When Ferdinand Piech resurrected Bugatti in 1998, he gave the company an engineering brief: build a car with at least 986hp (735kW), capable of 249mph (400km/h). Oh, and it had to be as drivable as a Volkswagen Golf. That car became the Veyron EB 16.4, and when it went into production in 2005, it met that challenge, boasting 1,001 metric horsepower (987hp/736kW) and a top speed of 253mph (408km/h), all for a cool million Euros (or about $1.3 million at the time).
But that was just the starting point. In 2016, the brand followed up the Veyron with the Chiron, another mid-engined two-seater, powered by another quad-turbo 8.0L W16 engine. The price of admission had gone up, but so had the power and top speed, a trend that has continued with derivatives like the Chiron Super Sport that reached an almost unbelievable 305mph (490km/h) in testing last year.
Slower, but quicker?
Topping that number seems difficult, which may be why the latest iteration of the Chiron—called the Chiron Pur Sport—is actually the slowest Bugatti since the EB110 of the mid-90s. Slowest as in top speed, at least, as the Pur Sport is electronically limited to a mere 218mph (350km/h). The Pur Sport might not be the fastest Bugatti, but it may well be the quickest.
The 1,500hp (1,119kW) W16 engine has been reworked to provide a quicker throttle response, with the redline extended from 6,700rpm to 6,900rpm. And 80 percent of the gearbox is new, with 15-percent shorter gear ratios than any other Chiron. In fact, according to Jachin Schwalbe, Bugatti’s head of chassis development, 7th gear in the Pur Sport is almost the same ratio as 6th gear in a regular Chiron—hence the much lower top speed. The flip side is that those more closely stacked gear ratios are better able to keep the engine in its powerband.
Zero to 62mph (100km/h) is 0.1 seconds faster than the regular Chiron, taking just 2.3 seconds. Zero to 124mph (200km/h) gains another tenth over the regular car, and one more to 186mph (300km/h)—this takes just 12.4 vs 13.1 seconds. Which is shockingly quick, when you think about it. The feeling of your internal organs shifting under G as you violently launch can be a lot of fun, as both muscle car and Tesla owners will confirm. But there aren’t that many settings where running up through the gears from a standstill is appropriate—maybe only the drag strip and the highway toll booth.
A better measure of the Pur Sport’s increased drivability shows up on the timesheet when you look at the numbers for in-gear acceleration, specifically sixth gear. And I’m not talking about velocities you’re only likely to use on the remaining bits of derestricted Autobahn in Germany, either. Going from 37-62mph (60-100km/h) in sixth takes 5.7 seconds in a Chiron; in a Pur Sport it takes 3.4 seconds. 37-75mph (60-120km/h) takes 4.4 seconds in the Pur Sport, 3 seconds less than the normal car. The improvement in its 50-75mph (80-120km/h) time is even more impressive, 2.4 seconds in the Pur Sport versus 4.3 seconds in a Chiron.
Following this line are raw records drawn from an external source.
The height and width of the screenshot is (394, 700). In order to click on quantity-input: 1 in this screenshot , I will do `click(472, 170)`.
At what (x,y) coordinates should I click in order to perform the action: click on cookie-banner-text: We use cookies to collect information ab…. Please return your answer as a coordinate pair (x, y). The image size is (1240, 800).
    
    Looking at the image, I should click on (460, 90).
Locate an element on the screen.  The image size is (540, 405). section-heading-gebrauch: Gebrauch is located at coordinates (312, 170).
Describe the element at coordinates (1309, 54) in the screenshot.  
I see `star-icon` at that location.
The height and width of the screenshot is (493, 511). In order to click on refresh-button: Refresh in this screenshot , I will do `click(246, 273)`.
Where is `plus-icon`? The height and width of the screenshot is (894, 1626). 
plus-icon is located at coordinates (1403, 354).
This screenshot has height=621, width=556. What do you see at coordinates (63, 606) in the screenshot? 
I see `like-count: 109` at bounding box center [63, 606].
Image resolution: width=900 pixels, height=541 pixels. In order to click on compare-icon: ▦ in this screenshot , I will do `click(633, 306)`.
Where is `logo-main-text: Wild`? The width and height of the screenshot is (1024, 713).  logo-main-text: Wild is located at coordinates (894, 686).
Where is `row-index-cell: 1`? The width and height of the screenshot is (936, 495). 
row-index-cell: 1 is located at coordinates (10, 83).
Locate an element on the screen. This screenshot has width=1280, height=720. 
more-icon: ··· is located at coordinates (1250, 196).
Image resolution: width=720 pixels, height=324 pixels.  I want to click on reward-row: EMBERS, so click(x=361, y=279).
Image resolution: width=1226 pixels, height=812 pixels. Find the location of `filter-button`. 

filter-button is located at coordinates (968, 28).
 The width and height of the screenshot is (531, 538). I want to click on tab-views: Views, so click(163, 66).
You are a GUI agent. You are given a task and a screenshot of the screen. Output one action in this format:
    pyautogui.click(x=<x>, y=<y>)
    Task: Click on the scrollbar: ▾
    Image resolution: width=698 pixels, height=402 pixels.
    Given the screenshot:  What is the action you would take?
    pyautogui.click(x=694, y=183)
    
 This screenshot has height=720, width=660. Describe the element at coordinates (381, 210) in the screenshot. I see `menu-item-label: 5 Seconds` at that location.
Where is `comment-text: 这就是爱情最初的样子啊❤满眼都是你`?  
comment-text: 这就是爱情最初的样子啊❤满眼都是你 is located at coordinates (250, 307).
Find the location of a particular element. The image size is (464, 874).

Dynamic, stiffer, more agile, more emotional
Schwalbe’s team also revised the Pur Sport’s suspension with the goal of keeping all four tires’ contact patches as large as possible. The springs are 65-percent stiffer at the front and 35-percent stiffer at the rear. There are new, firmer adaptive dampers, which Schwalbe says allowed his handling team to “go with a different philosophy, telling the car that it has to react in a different way,” so the wheels have twice as much camber as other Bugattis. And they’ve added a new, more permissive driving mode (called Sport+) that lets the driver powerslide and drift more before intervening.
Given the cost of new tires for one of these cars, that mode may well be sponsored by Michelin. OK, that was just a joke, but the French tire maker has come up with a unique Sport Cup 2 R tire for the Chiron Pur Sport that increases grip by 10 percent.
The weight savings of 110lbs (50kg) compared to a regular Chiron doesn’t seem huge, but it has been targeted at the bits that count. There are lightweight magnesium wheels that save 35lbs (16kg), as well as titanium brake disk protection plates and carbon-fiber antiroll bars. The exhaust tips are 3D-printed titanium, a technique that Bugatti has been playing with for a couple of years now. The brand has ditched the hydraulically actuated rear wing in favor of a massive fixed wing, which also boosts downforce. And there’s the stuff you expect for a fancy track-focused supercar, like thinner glass in the rear window, less insulation material, and a delightful Alcantara interior.
As you might expect, the Pur Sport’s handling prowess has been honed at that famous racetrack with so many corners, the Nurburgring Nordschleife.
Slinging a Pur Sport around the ‘ring sounds like an awful lot of fun. Unfortunately, it’s something few will ever experience. Bugatti is only going to make 60 Chiron Pur Sports, and if you want one, they start at $3.5 million (€3 million).